Here is a poem I wrote years ago when I was on a fellowship as a "younger poet" at the Stadler Center for Poetry at Bucknell University. It's not a very good poem. While I was at Bucknell, I realized that my thoughts probably lend themselves better to prose than to poetry, and I've written very few poems since. But, I was recently reminded of it and pulled it out of an old file.
Megan got in line behind the Amish family
at Wal-Mart so she could see
what they would buy, “It was fishhooks, toilet paper
and lots and lots of lightbulbs. I looked.”
We puzzled over lightbulbs. “Maybe
they are for a chicken incubator,” I said,
saw the two girls in their sunbonnets
like me at seven in my homemade dress
and long braid. The women in halter tops
stared at mother’s hair bun and smiled.
In the car, I confessed,
“My grandparents are Holiness
which is like Mennonite in dress except
for the head covering.”
“Holiness,” said Jessie, tapping cigarette,
“What a pretty name for a religion.”
I tried to list reasons, spoke like an anthropologist
Once in Wednesday night prayer meeting
I knelt on hardwood, face pressed into pew.

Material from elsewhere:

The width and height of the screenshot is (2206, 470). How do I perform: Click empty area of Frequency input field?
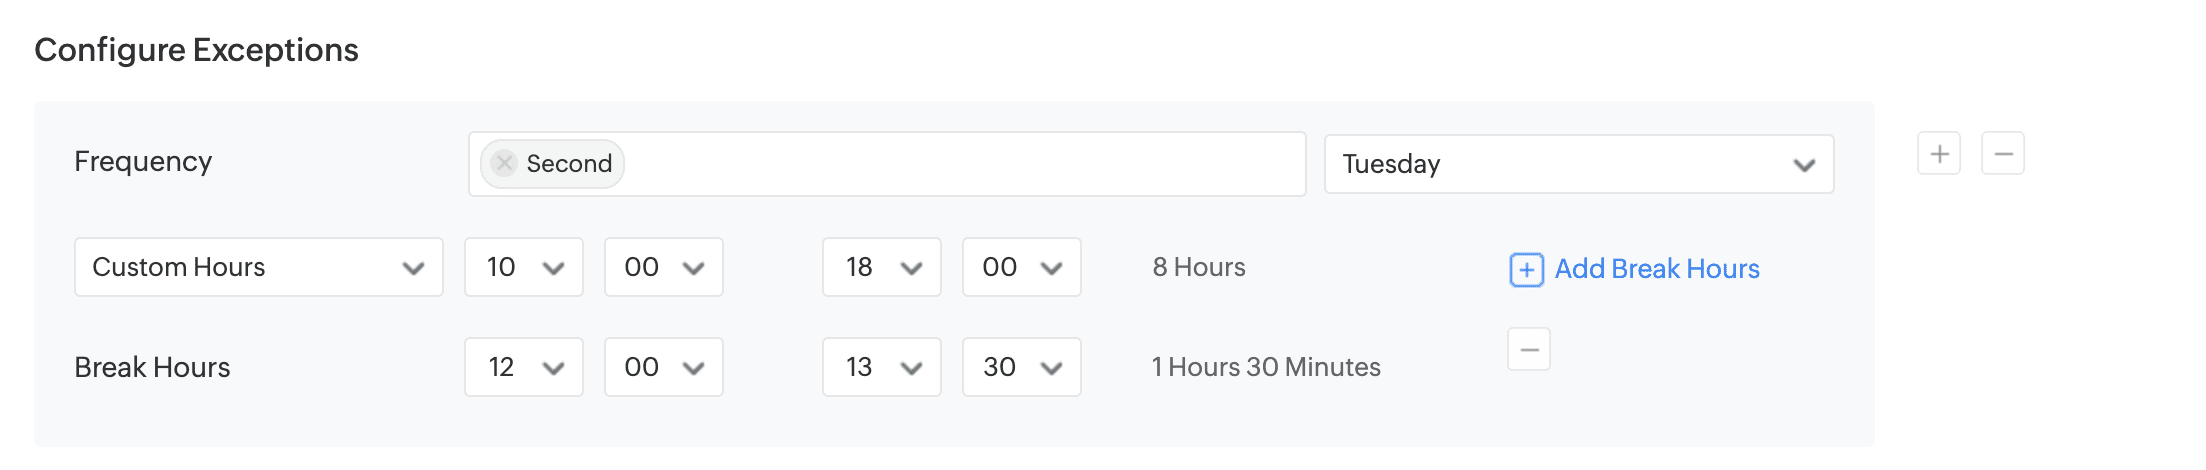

I tried not to squirm, felt guilty
about not shouting “Hallelujah!” or answering alter calls.
When I was nine, I wrote
“Never drink beer, whiskey or wine
or great is your judgment in heaven divine.”
Memaw told me, “We aren’t religious. We’re Christian.”
He brought me out of the deep miry clay
He put my feet on the solid rock to stay.
That night we read poetry and drank chardonnay.
In an old journal, I found a letter from myself at eleven
to twenty-one. “Is your hair still long?
Please remember you’re a Christian. Don’t backslide.”
I sat on my bed in shorts, looked out the window
at the spider I had left
to spin her beautiful web.
A bird cry faded as it flew away.
Outside the door, my roommates spoke of the Amish.